Set down word for word the part of the controller schematic and PCB text below that begins at "First Schematic Design" and stops after "and mounting holes.".

*** Opening of EXTRACT TO READ ***

Schematic begins with placing down symbols that are needed to start building the controller. Early schematic design uses two symbols.

First Schematic Design

After several feedbacks and revision to accommodate the number of buttons needed for general use (beyond just arcade and fighting games), the final Schematic Design includes Raspberry Pi Pico Schematic by Nicolò Carandini, tactile switches, wiring, and mounting holes.

Final Schematic Design

PCB Board Design

PCB Board Design begins after placing down symbols in the schematic and accessing Board Editor that you can find in KiCad with this icon.

Board Editor

After pressing Board Editor and updating the PCB from the schematic, the component will get imported and their connections. With the imported component, you can start designing the PCB by dragging them into place and defining board outline using Edge.Cuts layer to draw the outline of your PCB.

*** Close of EXTRACT TO READ ***
*** Opening of DATA PROVIDED ***

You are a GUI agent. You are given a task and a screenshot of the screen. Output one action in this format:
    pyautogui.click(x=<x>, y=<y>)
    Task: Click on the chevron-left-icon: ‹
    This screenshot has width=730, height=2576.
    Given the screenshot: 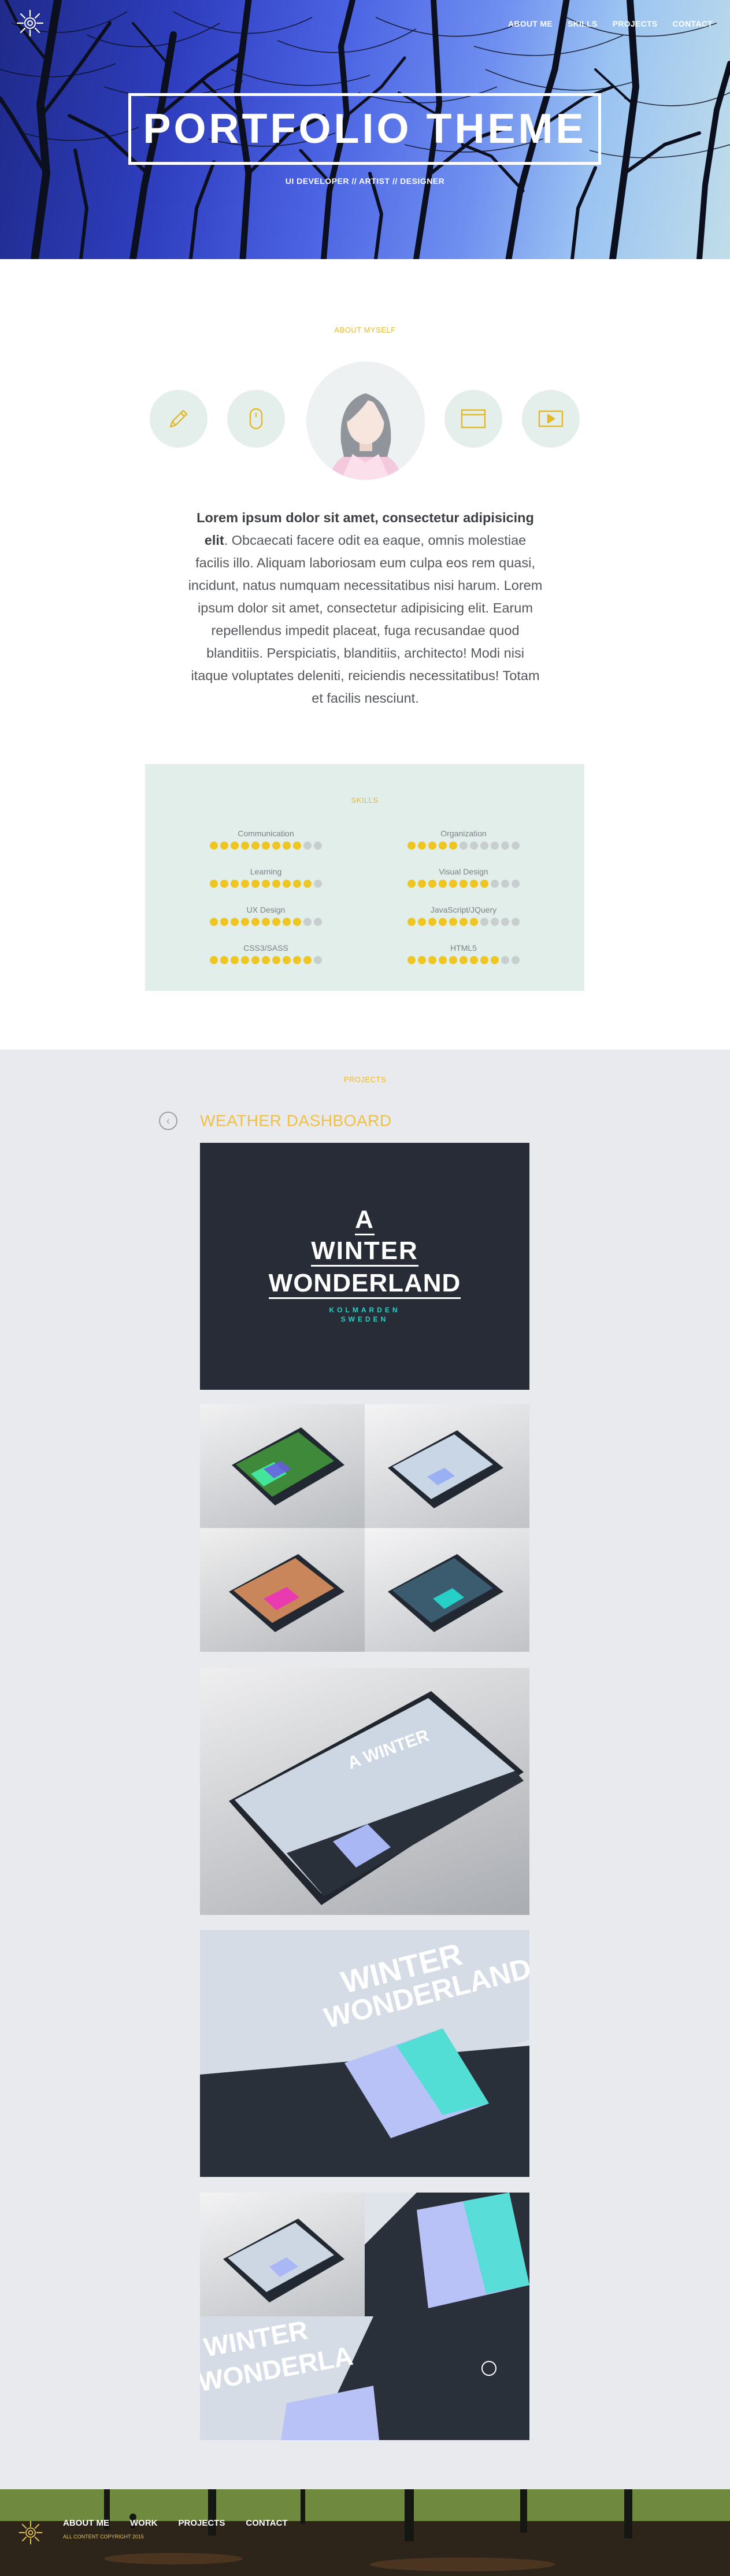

*** Close of DATA PROVIDED ***

ANSWER FOR THE TASK:
First Schematic Design

After several feedbacks and revision to accommodate the number of buttons needed for general use (beyond just arcade and fighting games), the final Schematic Design includes Raspberry Pi Pico Schematic by Nicolò Carandini, tactile switches, wiring, and mounting holes.